Nestes termos, e sem necessidade de mais considerações, se conclui não estar verificado o pressuposto do periculum in mora, o que tem como consequência a improcedência da requerida providência.

Assim, sendo de carácter e conhecimento cumulativo os pressupostos de que depende a adopção de medidas cautelares ao abrigo do regime jurídico ínsito no artigo 120º do CPTA/2015, a falta do preenchimento do periculum in mora prejudica o conhecimento dos demais requisitos, determinando per si, o indeferimento da providência cautelar requerida.

Não obstante, a latere, cumpre referir quanto ao fumus boni iuris, que o tribunal havia de conhecer, em hipotética verificação do pressuposto do periculum in mora - não resultar claro qualquer evidência de bom direito.

É que não compreende nem vislumbra o Tribunal, numa análise sumária em face da matéria alegada, em que medida seria provável que a pretensão formulada ou a formular no processo principal viesse a ser julgada procedente, em sede de acção principal, face a uma ocupação de um fogo municipal, através de uma posse não titulada, ou seja, desprovida de qualquer título jurídico, o que, como já supra referimos, teve apenas por base uma autorização precária à mãe da requerente, no ano de 1945.

**Dados guardados:**
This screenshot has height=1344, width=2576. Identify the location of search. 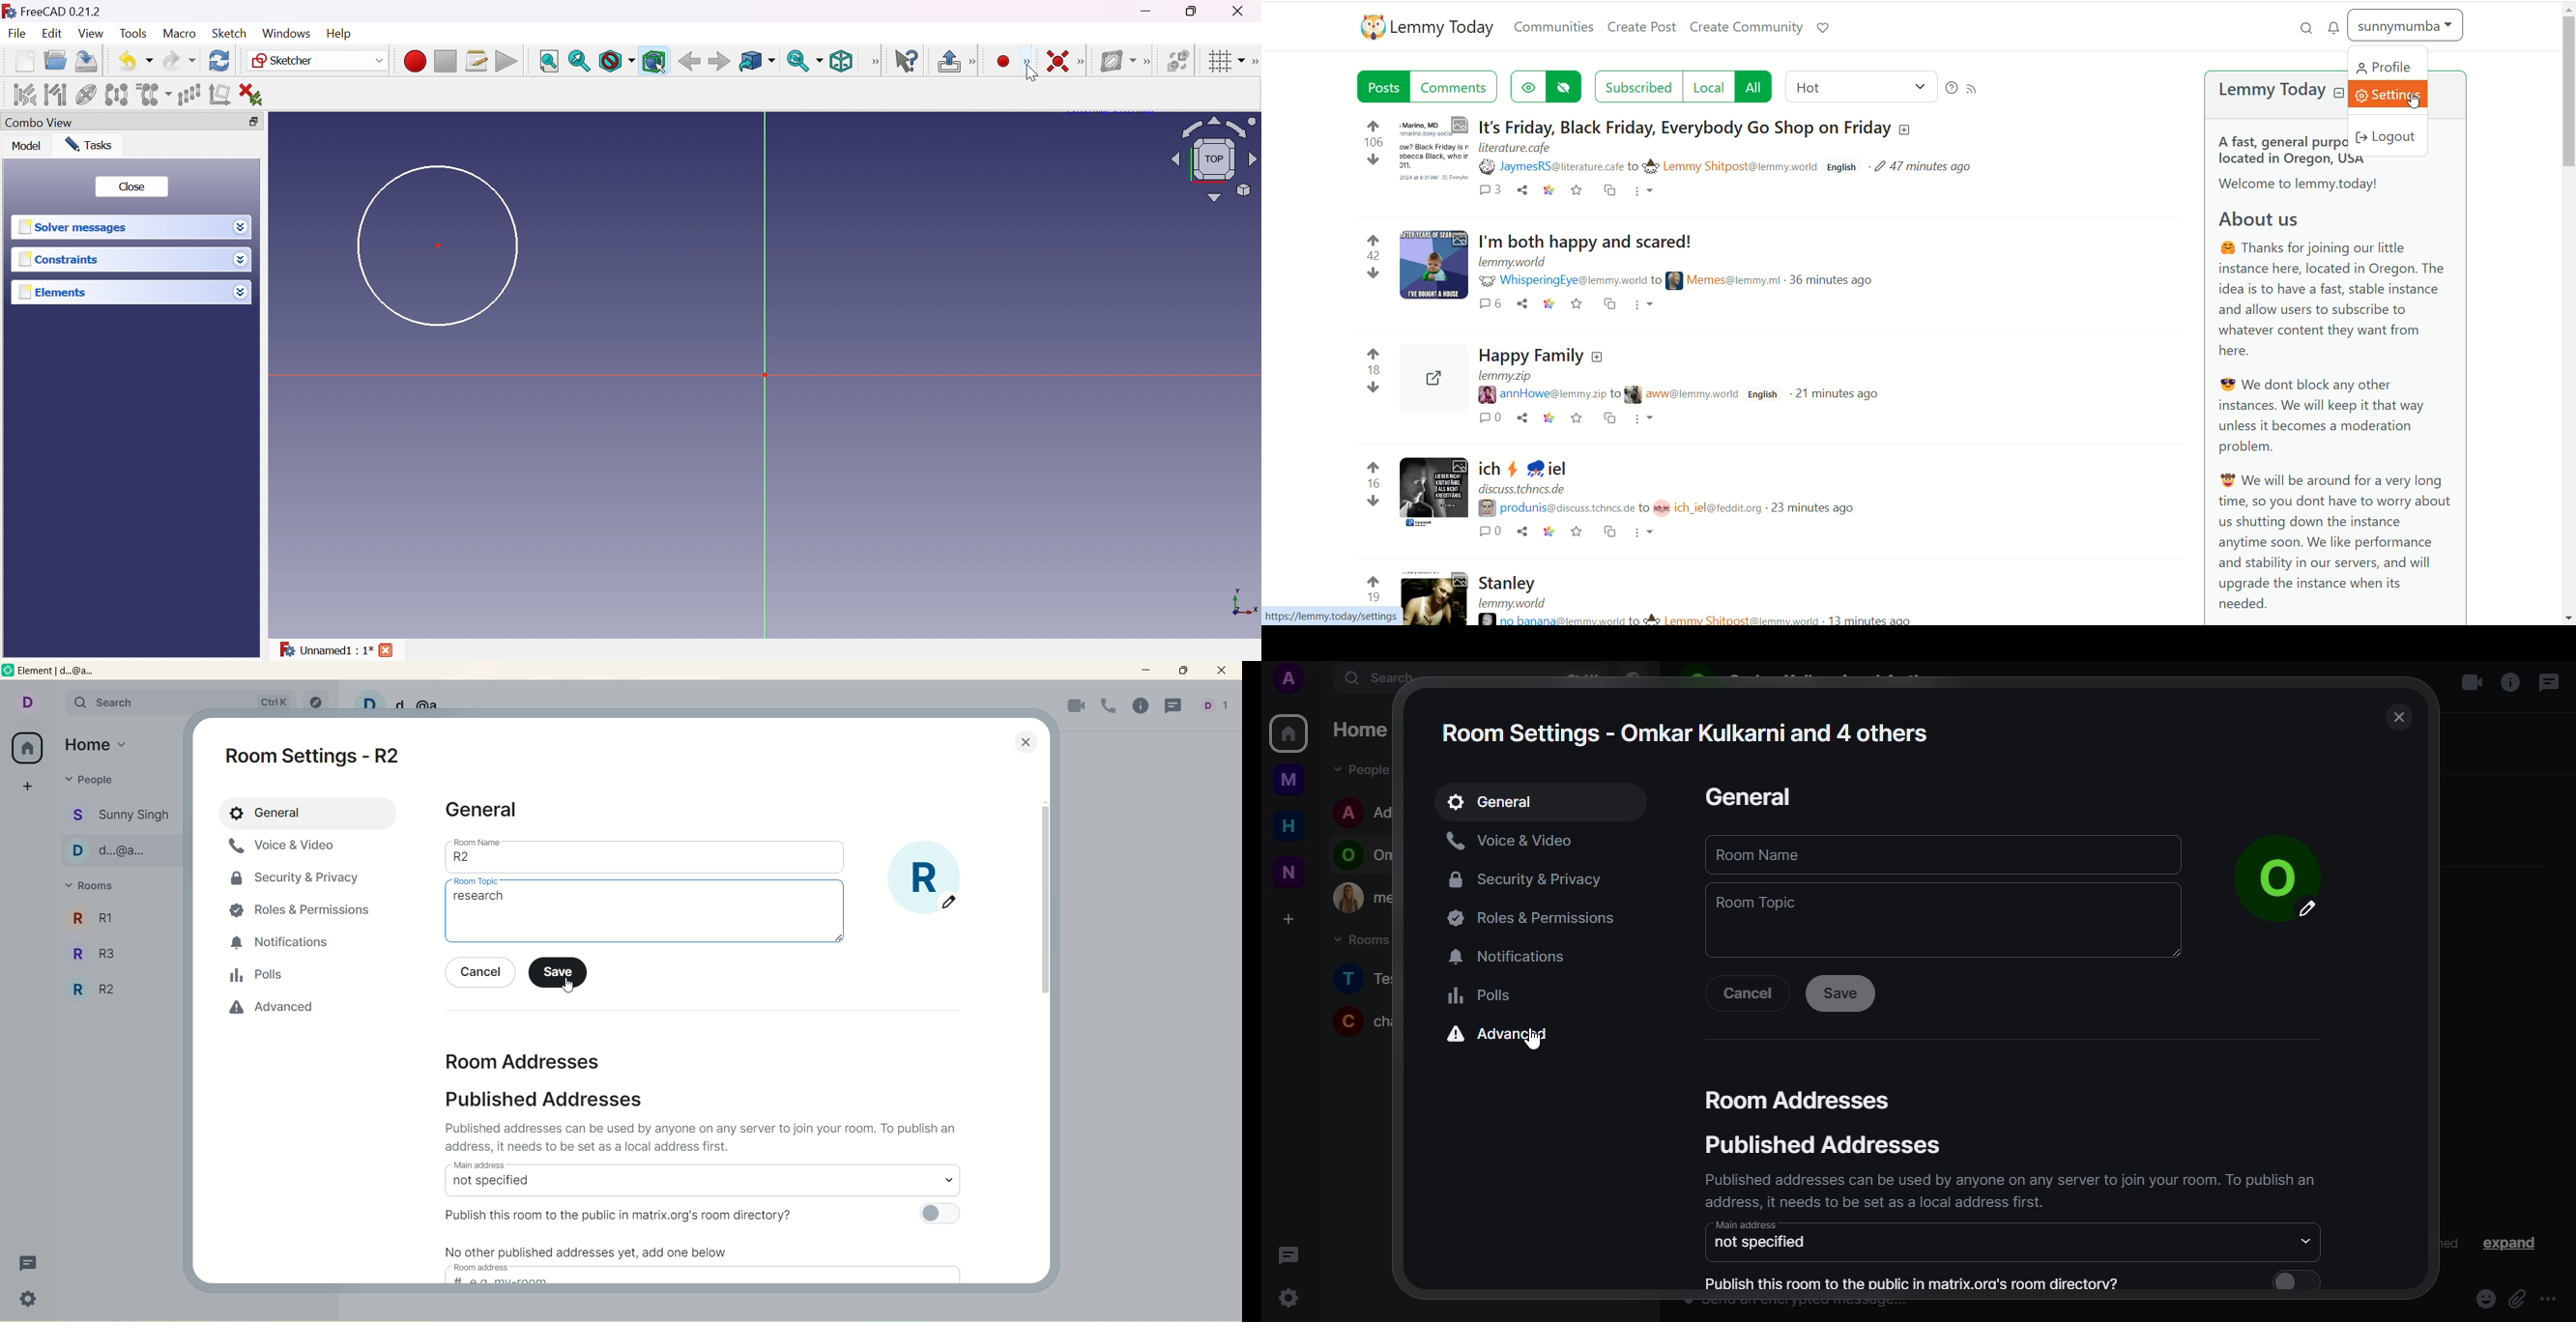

**Requisito 1:** Repita palavra por palavra o trecho do texto sobre a providência cautelar, começando em "Não obstante, a" e terminando em "ano de 1945.".
**Requisito 2:** Escreva a parte seguinte do texto sobre a providência cautelar, a partir do ponto em que ele termina.

**Resultado final 1:**
Não obstante, a latere, cumpre referir quanto ao fumus boni iuris, que o tribunal havia de conhecer, em hipotética verificação do pressuposto do periculum in mora - não resultar claro qualquer evidência de bom direito.

É que não compreende nem vislumbra o Tribunal, numa análise sumária em face da matéria alegada, em que medida seria provável que a pretensão formulada ou a formular no processo principal viesse a ser julgada procedente, em sede de acção principal, face a uma ocupação de um fogo municipal, através de uma posse não titulada, ou seja, desprovida de qualquer título jurídico, o que, como já supra referimos, teve apenas por base uma autorização precária à mãe da requerente, no ano de 1945.

**Resultado final 2:**
Por outro lado, há que ter em consideração que face à situação patrimonial em que se encontra a requerente, mormente os rendimentos aufere, juntamente com o seu marido, na ordem dos 1400 euros mensais, a título de pensões, afasta a requerente de um quadro de carência financeira.

Entenda-se que o próprio direito de ocupação concedido à mãe da requerente, relativamente ao prédio em causa, enquadra-se no âmbito duma cedência precária titulada por alvará, tal como o previa o Decreto n.º 35.106, de 06/11/1945, entretanto revogado pela Lei n.º 21/2009 (cfr. art.º 1.º).

Conforme expressamente resultava do art.º 1.º do Decreto n.º 35.106 a concessão de habitação social concedida nos termos desse diploma era a título precário, tratando-se, pois, de um regime legal fortemente marcado pela precariedade do direito à ocupação por parte dos destinatários de tais habitações.

A este respeito, diz-se, a título de exemplo, no Acórdão do TCAN, proferido no âmbito dos autos de providência cautelar n.º 2834/10.9BEPRT que “ A ocupação de casa de habitação à luz deste diploma, contrariamente ao que sucede no Regime do Arrendamento Urbano, não tem base contratual, inserindo-se numa política de alojamento de famílias pobres, sendo que os interessados são autorizados a ocupar a casa mediante a concessão de licença, após uma análise apurada da sua situação familiar, profissional e económica.(...) O estabelecimento do regime excecional da precariedade dos actos de concessão dessas licenças tem manifestamente em vista possibilitar a revogação desses actos a todo o tempo, pois é essa a característica que distingue os actos precários dos não precários”.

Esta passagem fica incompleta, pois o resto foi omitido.